In July 1911, in an affront to France, the German government had seized the Moroccan port of Agadir. In the coupling of military alliances, Italy declared war on Turkey, which led directly to the Balkan Wars of 1912-13, and in turn to the Austro-Serbian conflict. On 28 June 1914 the assassination of the Archduke Franz Ferdinand of Austria-Hungary provided the final pretext for world war. The assassination was accident born out of necessity. Austria-Hungary then declared war on Serbia; Russia moved to support Serbia, which provoked Germany’s war with Russia and France; Germany’s refusal to respect the neutrality of “gallant little Belgium” served as the excuse for Britain to enter the war. The re-division of the world by the major imperialist powers had begun, which would culminate in the carnage of 1914-18. This convulsion signalled the impasse of world capitalism, and above all reflected, as Lenin and Trotsky explained, the rebellion of the productive forces against the straightjacket of private property and the nation state. Such contradictions provoked the frenzied struggle by the Great Powers for new markets, sources of raw materials and new fields of exploitation.

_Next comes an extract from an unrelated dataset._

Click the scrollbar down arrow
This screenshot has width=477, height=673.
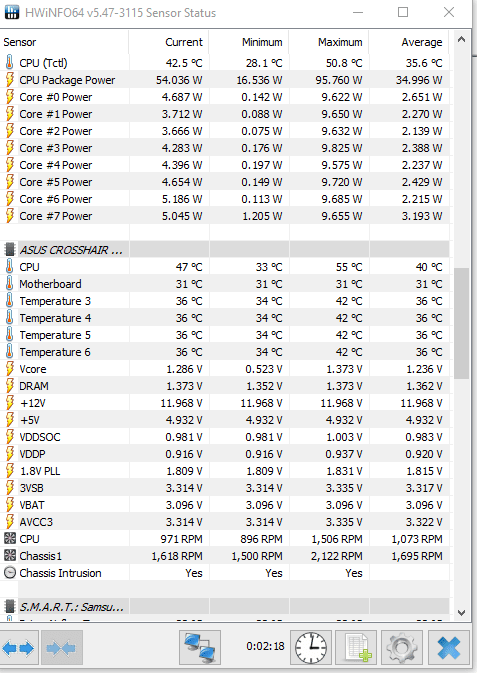click(462, 612)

“We see, therefore, that war is not merely a political act,” stated the great military historian Clausewitz, “but also a real political instrument, a continuation of political commerce, a carrying out of the same by other means. All beyond this which is strictly peculiar to war relates merely to the peculiar nature of the means which it uses.” Stripped of all its subterfuge and cant, war was simply the continuation of imperialist rivalry (“politics”) but by “other means”. War merely carries the horrors of capitalism to their extremes.
On 24 August, the joint board of the TUC, the General Federation of Trade Unions, and Labour Party, met and passed a resolution: “That an immediate effort be made to terminate all existing disputes, whether strikes or lockouts, and wherever new points of difficulty arise during the war a serious attempt should be made by all concerned to reach an amicable settlement before resorting to strikes or lockouts.” The mighty industrial wave of the previous four years had ground to an abrupt halt. The revolutionary mood sweeping industry was completely silenced. In its place came wild patriotic enthusiasm for the war effort. A war that many believed would be over by Christmas.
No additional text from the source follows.